■ Problem
All of the lines below need to be copied exactly, apart from the pictures.

Data items:
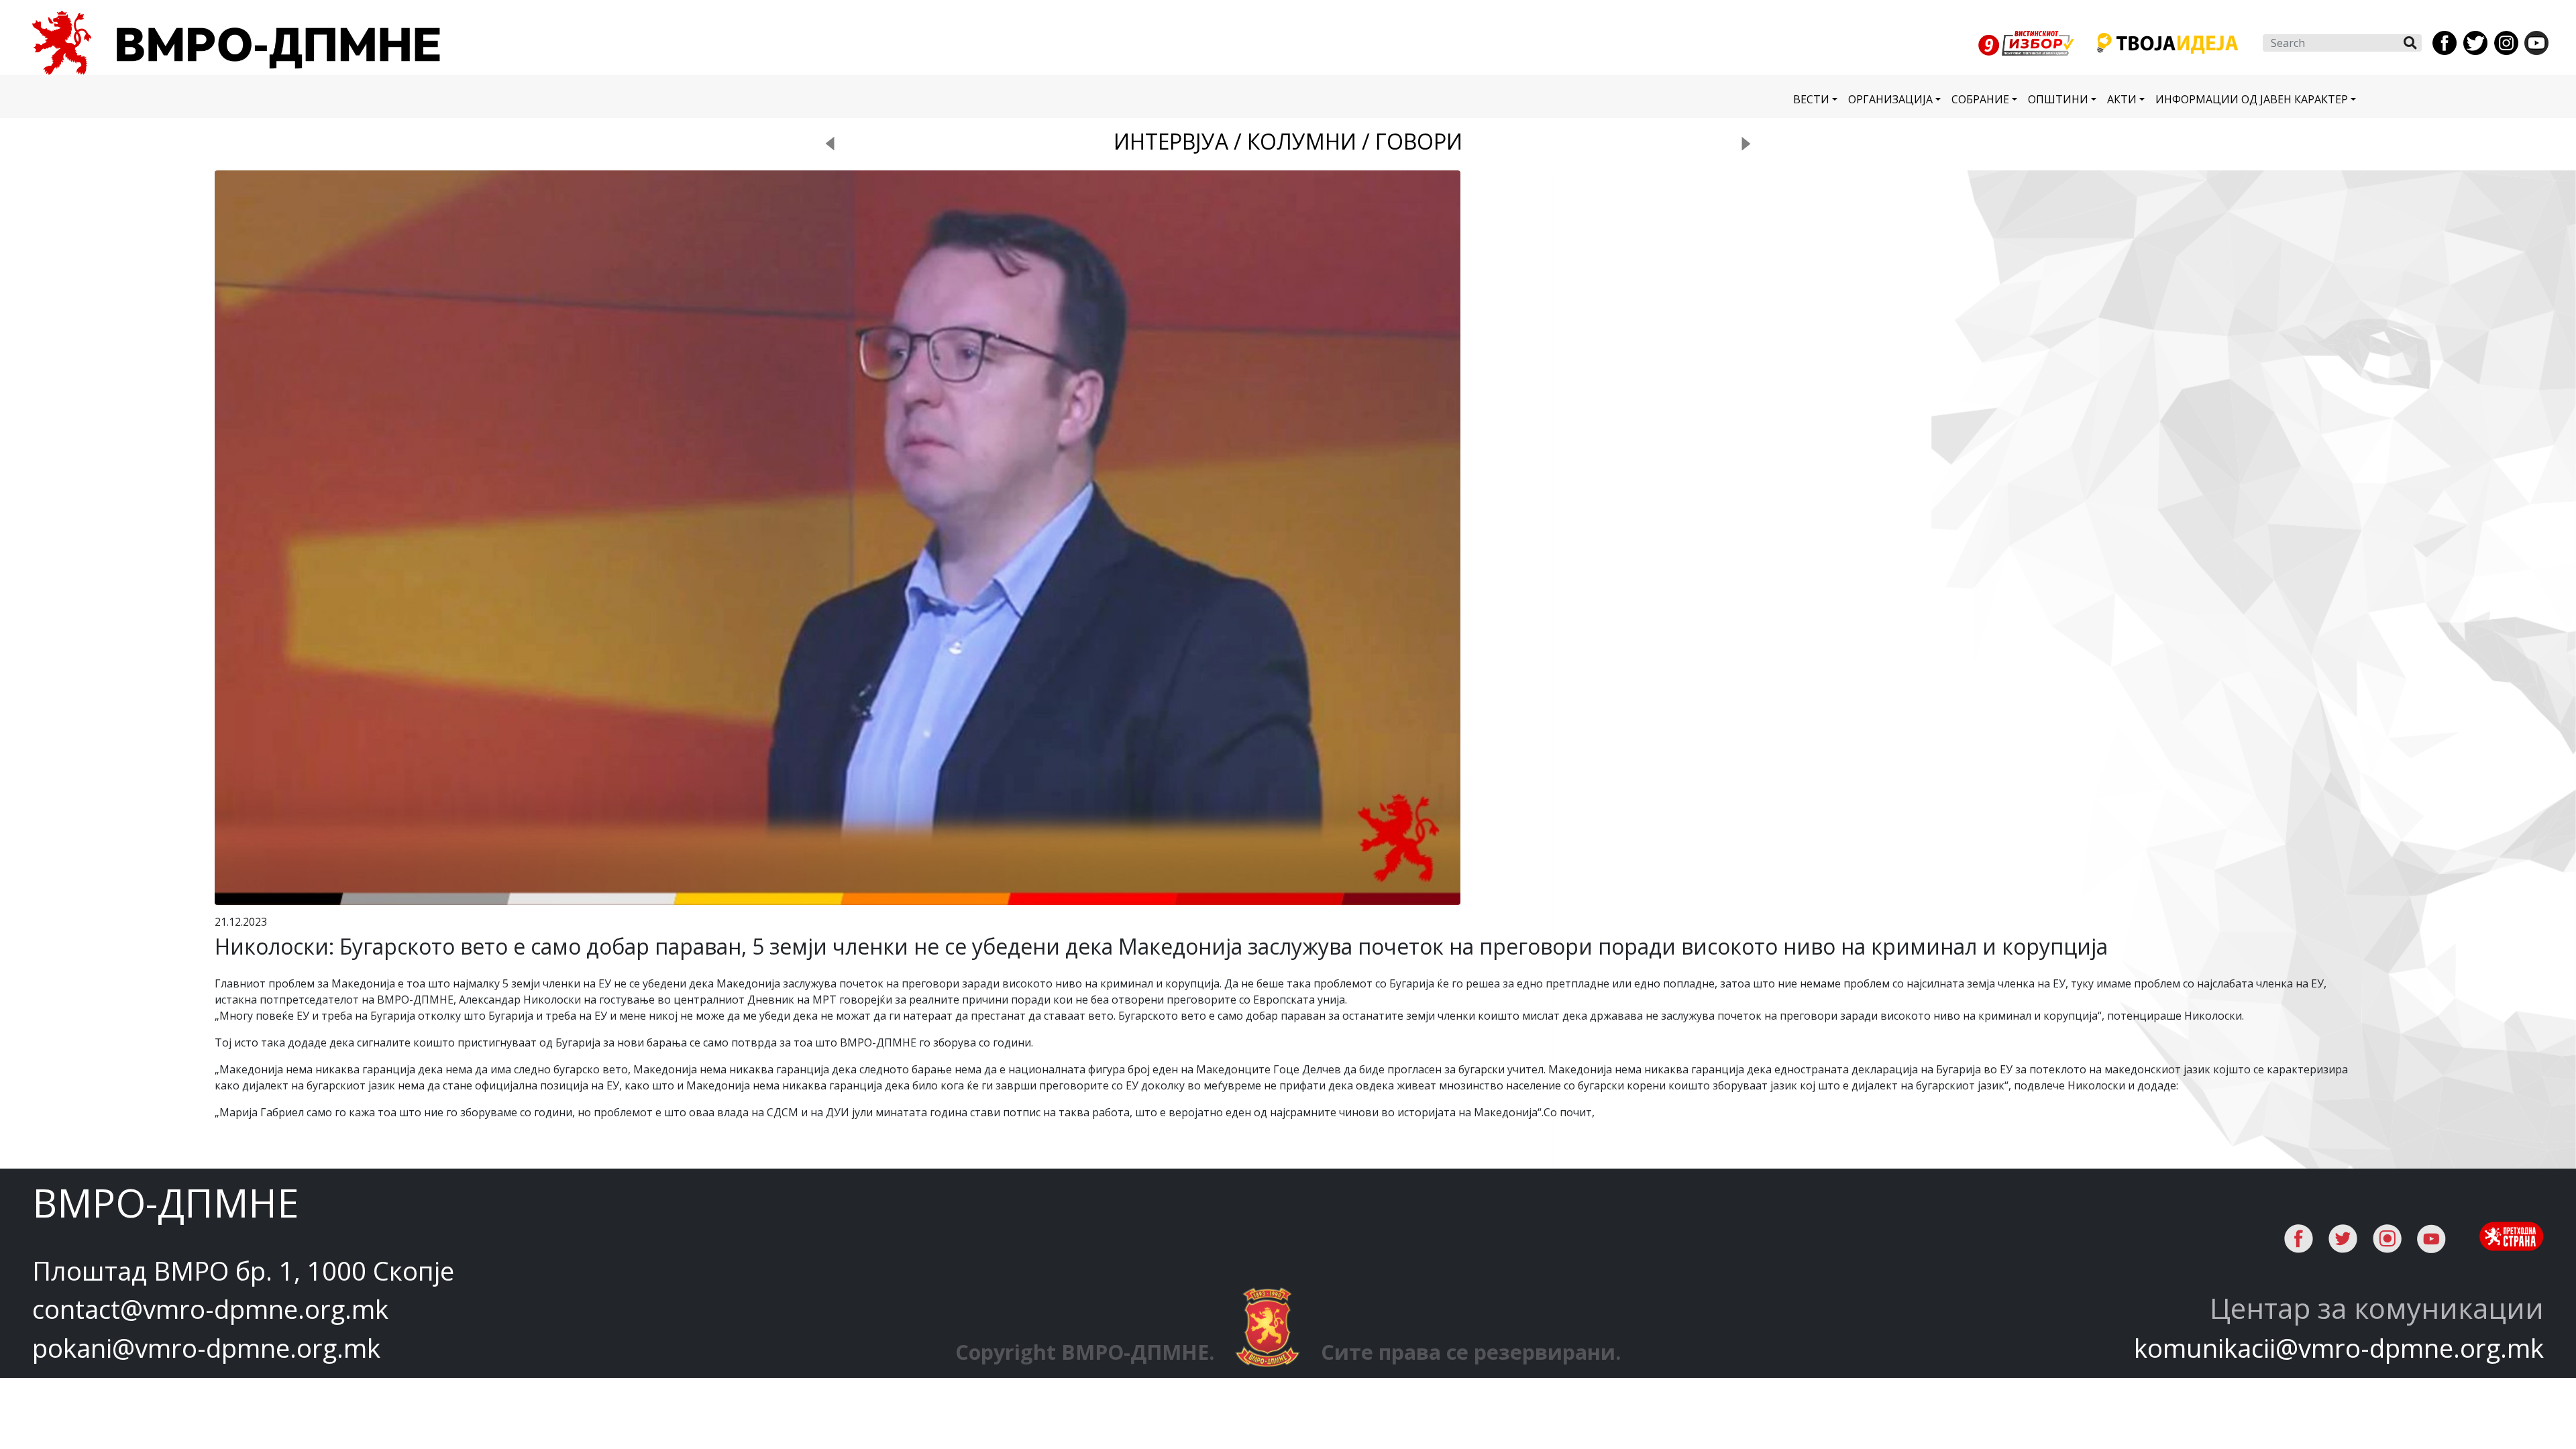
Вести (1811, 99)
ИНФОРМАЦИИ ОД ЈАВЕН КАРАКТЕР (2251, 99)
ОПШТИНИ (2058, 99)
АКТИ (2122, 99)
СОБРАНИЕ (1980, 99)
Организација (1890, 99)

■ Answer area
Вести (1811, 99)
ИНФОРМАЦИИ ОД ЈАВЕН КАРАКТЕР (2251, 99)
ОПШТИНИ (2058, 99)
АКТИ (2122, 99)
СОБРАНИЕ (1980, 99)
Организација (1890, 99)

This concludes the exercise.